▶ **GESTELLTE AUFGABE 1**:
Beantworte anhand des Textes über den Kindergeburtstag am Frankfurter Flughafen die folgenden Fragen:
(a) Seit welchem Datum befinden sich das Flüchtlingskind und seine Mutter im Transit?
(b) Was fordert PRO ASYL?
(c) In welchem Gebäude muss der Geburtstag gefeiert werden?

▶ **TEXT**:
::::::::::

Generic selectors
Nur exakte Ergenisse
Suchen in Titel
Suche in Inhalt
Post Type Selectors
17.02.1998

Flughafen Frankfurt am Main:
Kindergeburtstag mit Ausgangsbeschränkung
Ein Flüchtlingskind und seine Mutter
befinden sich seit dem 10. Oktober 1997 im Transit.
PRO ASYL fordert eine humanitäre Entscheidung.

Notizbuch: Ibrahims neunter Geburtstag – Süddeutsche Zeitung vom 20.02.1998 (Seite 10)

Ein ungewöhnlicher Kindergeburtstag wird heute im Transit des Frankfurter Flughafens begangen. Das eritreische Flüchtlingskind Ibrahim wird 9 Jahre alt. Gefeiert werden muß im Flüchtlingsgebäude C 182 auf Rhein-Main, denn Ibrahim ist wie seiner Mutter die Einreise nach Deutschland verweigert worden. Gäste einer kleinen Festivität können so nur andere Flüchtlinge im Flughafenverfahren und Mitarbeiter und Mitarbeiterinnen des Flughafensozialdienstes sein.

::::::::::

▶ **GESPEICHERTE DATEN**:

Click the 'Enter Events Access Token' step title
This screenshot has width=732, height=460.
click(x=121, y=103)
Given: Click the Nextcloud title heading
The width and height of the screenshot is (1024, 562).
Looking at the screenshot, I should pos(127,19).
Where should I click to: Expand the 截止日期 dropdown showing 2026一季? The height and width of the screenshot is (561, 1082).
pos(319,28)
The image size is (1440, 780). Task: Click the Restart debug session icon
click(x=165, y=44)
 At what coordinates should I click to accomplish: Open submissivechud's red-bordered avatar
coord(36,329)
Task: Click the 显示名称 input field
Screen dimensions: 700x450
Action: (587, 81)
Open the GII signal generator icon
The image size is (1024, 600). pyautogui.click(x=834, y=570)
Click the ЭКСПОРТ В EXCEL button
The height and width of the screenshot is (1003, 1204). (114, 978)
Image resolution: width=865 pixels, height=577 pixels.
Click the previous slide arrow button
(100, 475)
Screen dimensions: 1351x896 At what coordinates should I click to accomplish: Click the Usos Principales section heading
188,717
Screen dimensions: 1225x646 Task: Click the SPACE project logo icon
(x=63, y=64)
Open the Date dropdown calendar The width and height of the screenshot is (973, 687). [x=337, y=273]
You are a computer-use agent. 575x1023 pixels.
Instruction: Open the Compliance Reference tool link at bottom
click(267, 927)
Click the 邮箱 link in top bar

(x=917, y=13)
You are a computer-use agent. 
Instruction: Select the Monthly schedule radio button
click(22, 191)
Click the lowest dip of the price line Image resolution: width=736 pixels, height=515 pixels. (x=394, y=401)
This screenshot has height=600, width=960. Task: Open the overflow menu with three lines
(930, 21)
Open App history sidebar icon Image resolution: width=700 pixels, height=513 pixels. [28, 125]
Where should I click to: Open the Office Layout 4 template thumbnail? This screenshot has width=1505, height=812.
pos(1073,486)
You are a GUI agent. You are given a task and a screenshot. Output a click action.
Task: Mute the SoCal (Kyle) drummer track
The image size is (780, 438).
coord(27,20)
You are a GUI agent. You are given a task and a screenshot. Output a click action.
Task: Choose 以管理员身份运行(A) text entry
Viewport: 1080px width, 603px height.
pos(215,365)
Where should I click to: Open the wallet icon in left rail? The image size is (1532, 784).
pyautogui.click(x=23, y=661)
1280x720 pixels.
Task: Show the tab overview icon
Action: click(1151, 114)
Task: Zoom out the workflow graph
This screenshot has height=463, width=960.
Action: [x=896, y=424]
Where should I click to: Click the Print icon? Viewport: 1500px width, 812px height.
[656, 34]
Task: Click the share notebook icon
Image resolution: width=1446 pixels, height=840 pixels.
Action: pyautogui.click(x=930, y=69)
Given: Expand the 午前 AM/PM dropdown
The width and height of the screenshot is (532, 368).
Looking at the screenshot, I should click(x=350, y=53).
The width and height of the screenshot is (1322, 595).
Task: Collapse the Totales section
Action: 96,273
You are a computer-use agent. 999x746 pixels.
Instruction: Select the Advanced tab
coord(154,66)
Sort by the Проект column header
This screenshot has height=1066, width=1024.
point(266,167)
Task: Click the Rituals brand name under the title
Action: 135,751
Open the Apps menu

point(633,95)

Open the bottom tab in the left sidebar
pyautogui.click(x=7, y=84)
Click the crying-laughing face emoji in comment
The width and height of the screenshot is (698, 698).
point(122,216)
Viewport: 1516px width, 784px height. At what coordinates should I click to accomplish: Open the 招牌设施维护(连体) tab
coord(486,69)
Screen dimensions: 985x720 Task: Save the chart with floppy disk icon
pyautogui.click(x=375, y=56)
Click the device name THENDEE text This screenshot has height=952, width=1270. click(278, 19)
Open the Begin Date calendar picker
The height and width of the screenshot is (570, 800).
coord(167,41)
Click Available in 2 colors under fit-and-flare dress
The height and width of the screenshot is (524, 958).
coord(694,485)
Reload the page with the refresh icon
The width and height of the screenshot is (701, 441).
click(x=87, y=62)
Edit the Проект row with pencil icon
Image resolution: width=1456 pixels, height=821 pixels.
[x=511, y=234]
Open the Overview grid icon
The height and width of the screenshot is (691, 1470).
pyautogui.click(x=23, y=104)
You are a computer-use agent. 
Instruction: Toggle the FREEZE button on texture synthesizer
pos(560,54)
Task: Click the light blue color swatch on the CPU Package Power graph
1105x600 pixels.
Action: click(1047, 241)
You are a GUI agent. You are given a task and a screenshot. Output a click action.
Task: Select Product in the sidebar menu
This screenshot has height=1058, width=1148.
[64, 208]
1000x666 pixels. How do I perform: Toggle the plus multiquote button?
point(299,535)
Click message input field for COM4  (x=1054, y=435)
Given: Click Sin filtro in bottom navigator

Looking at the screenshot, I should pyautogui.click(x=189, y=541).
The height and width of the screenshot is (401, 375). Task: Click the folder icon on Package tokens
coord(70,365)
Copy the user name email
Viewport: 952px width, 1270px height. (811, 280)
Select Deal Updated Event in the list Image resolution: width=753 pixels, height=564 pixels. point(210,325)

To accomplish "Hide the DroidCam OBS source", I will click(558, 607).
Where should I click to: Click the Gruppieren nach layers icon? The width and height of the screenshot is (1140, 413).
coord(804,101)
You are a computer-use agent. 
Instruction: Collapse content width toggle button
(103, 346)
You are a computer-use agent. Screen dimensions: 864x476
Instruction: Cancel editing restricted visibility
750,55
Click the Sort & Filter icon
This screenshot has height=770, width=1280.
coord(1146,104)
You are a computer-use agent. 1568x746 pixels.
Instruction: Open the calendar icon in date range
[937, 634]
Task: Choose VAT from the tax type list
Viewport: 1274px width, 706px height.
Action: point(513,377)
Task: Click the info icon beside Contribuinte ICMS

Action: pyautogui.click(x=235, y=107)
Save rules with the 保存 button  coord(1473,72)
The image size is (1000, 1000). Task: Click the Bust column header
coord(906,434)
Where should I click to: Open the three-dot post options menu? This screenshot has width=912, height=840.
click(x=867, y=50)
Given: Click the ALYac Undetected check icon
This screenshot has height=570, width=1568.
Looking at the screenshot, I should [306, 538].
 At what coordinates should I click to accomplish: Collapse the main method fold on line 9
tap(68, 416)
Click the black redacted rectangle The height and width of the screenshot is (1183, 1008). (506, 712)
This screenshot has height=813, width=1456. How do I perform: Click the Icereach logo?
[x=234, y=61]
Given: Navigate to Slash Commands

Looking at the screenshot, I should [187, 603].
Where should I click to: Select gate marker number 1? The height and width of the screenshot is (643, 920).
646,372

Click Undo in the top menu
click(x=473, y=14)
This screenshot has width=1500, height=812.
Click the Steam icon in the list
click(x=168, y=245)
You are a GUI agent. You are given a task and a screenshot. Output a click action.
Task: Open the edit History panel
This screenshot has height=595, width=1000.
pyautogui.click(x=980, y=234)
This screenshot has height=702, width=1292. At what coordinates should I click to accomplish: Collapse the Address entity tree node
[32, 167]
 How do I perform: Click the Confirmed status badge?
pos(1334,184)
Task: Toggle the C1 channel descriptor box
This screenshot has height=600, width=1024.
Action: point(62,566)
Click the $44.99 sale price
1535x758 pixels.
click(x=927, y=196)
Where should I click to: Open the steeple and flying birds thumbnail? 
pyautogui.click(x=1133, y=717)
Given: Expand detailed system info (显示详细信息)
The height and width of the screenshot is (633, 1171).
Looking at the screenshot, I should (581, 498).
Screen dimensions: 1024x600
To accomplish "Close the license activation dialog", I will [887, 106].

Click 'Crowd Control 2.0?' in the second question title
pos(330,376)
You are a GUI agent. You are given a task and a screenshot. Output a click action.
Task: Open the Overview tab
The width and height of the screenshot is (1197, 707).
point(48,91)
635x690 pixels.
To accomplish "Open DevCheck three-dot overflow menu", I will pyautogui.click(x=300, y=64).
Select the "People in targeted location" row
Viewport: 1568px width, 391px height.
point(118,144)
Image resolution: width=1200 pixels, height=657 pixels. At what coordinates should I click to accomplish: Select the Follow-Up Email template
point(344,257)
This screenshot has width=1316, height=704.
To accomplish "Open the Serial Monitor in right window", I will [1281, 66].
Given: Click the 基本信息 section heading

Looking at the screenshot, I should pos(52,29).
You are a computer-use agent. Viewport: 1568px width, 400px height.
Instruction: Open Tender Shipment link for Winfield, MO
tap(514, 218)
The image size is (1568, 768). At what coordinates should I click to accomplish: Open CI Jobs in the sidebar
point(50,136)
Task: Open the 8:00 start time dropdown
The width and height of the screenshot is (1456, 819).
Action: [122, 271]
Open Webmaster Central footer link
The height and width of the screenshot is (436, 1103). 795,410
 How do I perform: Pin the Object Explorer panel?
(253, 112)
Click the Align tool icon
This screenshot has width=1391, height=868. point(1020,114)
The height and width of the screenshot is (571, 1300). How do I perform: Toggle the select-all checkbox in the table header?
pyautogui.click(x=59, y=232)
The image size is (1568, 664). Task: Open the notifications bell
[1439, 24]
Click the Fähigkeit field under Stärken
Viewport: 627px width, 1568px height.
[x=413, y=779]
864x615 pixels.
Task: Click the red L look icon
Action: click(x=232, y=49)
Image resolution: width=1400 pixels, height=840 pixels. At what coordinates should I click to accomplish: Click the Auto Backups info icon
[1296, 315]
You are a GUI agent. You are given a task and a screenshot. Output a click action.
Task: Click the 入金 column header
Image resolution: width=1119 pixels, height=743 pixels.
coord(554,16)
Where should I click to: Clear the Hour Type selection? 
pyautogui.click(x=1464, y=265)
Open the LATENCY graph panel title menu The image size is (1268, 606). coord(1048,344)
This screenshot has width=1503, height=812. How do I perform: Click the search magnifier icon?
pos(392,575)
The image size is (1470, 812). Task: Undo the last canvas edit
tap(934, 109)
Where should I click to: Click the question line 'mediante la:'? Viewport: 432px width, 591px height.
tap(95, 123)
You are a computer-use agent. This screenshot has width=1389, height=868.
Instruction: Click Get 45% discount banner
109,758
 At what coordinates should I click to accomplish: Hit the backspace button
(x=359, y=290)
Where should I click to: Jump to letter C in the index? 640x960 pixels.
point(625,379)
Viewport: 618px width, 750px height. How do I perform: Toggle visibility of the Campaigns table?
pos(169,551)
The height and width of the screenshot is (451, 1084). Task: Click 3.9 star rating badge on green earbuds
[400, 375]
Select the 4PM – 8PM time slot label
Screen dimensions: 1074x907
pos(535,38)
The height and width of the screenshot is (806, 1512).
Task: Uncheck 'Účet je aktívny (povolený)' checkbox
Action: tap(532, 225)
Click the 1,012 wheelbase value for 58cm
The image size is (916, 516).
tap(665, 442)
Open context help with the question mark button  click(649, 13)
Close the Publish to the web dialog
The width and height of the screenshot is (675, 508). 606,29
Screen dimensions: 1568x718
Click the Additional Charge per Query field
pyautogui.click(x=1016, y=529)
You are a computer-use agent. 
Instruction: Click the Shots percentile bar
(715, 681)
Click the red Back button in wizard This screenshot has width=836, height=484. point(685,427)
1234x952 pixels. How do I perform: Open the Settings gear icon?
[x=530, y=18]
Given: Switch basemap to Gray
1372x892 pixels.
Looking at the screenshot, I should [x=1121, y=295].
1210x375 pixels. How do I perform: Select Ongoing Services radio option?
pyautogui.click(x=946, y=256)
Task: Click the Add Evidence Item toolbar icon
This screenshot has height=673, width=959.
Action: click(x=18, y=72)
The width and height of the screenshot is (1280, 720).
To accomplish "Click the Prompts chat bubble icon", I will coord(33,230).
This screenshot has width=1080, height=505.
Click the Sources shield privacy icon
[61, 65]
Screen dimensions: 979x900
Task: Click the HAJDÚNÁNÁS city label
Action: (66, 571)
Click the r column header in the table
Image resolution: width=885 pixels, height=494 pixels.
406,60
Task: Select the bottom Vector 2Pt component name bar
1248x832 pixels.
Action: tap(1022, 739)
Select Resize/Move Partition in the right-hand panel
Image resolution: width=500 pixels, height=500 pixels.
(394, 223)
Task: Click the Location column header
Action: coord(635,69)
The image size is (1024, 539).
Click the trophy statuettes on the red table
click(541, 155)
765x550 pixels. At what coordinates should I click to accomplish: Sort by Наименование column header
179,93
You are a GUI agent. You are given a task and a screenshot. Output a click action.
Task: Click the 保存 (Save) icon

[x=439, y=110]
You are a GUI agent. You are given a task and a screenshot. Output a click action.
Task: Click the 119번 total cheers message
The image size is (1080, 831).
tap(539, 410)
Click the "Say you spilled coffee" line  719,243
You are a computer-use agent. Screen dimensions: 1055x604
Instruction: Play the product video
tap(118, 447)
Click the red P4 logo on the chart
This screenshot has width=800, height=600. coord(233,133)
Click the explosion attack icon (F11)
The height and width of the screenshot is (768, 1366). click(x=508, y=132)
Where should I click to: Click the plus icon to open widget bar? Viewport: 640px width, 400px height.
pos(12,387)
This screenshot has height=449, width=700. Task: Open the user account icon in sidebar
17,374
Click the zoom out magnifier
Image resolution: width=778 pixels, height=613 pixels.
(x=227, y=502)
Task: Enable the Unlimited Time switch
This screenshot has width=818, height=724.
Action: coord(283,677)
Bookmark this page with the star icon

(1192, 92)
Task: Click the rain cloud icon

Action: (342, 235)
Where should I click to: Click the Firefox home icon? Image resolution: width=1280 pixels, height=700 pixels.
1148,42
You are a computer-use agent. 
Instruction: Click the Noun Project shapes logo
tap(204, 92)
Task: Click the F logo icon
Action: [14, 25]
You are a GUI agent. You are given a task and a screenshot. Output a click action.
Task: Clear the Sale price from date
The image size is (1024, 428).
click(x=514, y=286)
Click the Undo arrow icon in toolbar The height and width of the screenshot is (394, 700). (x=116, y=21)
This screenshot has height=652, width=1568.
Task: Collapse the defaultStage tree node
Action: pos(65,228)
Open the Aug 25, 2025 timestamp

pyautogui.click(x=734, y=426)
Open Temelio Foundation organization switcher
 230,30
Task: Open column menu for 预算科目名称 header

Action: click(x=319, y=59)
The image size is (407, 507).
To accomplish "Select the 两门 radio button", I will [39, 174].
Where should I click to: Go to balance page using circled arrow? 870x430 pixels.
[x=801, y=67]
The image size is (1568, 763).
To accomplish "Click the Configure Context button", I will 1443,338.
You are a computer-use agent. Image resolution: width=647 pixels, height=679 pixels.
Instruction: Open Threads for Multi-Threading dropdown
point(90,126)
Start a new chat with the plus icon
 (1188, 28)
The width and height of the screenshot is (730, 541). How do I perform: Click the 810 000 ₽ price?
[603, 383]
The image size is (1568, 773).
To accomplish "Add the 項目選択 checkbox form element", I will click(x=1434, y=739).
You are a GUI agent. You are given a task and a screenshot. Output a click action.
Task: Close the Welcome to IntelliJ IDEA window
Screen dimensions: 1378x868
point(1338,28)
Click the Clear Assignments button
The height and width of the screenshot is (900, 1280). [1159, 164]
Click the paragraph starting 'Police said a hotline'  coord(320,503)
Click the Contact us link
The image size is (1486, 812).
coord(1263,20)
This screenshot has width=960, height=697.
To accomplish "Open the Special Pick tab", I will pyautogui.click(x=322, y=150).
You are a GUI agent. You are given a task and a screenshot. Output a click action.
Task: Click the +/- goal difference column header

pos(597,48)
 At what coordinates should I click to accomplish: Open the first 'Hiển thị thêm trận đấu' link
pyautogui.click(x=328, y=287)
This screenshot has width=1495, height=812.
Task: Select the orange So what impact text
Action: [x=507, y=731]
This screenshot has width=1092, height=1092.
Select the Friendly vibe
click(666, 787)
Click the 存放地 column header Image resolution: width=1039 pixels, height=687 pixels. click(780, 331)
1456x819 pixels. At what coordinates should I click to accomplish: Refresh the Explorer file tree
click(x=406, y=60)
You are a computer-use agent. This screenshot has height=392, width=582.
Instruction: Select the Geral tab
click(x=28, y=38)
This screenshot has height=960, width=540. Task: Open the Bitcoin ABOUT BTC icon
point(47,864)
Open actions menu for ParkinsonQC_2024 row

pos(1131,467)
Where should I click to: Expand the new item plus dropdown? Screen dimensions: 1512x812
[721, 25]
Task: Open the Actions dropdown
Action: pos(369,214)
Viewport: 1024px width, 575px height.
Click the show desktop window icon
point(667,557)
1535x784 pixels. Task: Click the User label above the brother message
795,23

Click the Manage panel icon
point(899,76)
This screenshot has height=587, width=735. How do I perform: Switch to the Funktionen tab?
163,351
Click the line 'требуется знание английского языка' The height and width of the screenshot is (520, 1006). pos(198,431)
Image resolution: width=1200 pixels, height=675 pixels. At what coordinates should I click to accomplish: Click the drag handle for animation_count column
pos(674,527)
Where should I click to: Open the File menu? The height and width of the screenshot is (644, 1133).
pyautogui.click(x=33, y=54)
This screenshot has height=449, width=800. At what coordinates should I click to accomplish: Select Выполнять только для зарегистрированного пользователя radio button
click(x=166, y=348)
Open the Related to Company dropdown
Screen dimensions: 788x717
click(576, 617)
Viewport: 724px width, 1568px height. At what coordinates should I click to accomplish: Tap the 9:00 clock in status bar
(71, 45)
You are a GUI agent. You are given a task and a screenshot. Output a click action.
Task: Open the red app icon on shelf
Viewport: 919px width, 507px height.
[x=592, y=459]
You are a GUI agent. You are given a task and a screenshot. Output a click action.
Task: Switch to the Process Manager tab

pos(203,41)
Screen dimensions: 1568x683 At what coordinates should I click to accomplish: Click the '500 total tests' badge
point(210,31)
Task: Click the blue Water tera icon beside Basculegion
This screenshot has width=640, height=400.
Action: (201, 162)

::::::::::

▶ **GESTELLTE AUFGABE 2**:
Gib die Zeilen der Datensätze Wort für Wort wieder. Beginne mit der Zeile, die „Where should I click to: Click the plus“ enthält, und höre nach der Zeile auf, die „Action: coord(283,677)“ enthält.

▶ **RICHTIGES ERGEBNIS 1**:
(a) Seit dem 10. Oktober 1997.
(b) Eine humanitäre Entscheidung.
(c) Im Flüchtlingsgebäude C 182 auf Rhein-Main.

▶ **RICHTIGES ERGEBNIS 2**:
Where should I click to: Click the plus icon to open widget bar? Viewport: 640px width, 400px height.
pos(12,387)
This screenshot has height=449, width=700. Task: Open the user account icon in sidebar
17,374
Click the zoom out magnifier
Image resolution: width=778 pixels, height=613 pixels.
(x=227, y=502)
Task: Enable the Unlimited Time switch
This screenshot has width=818, height=724.
Action: coord(283,677)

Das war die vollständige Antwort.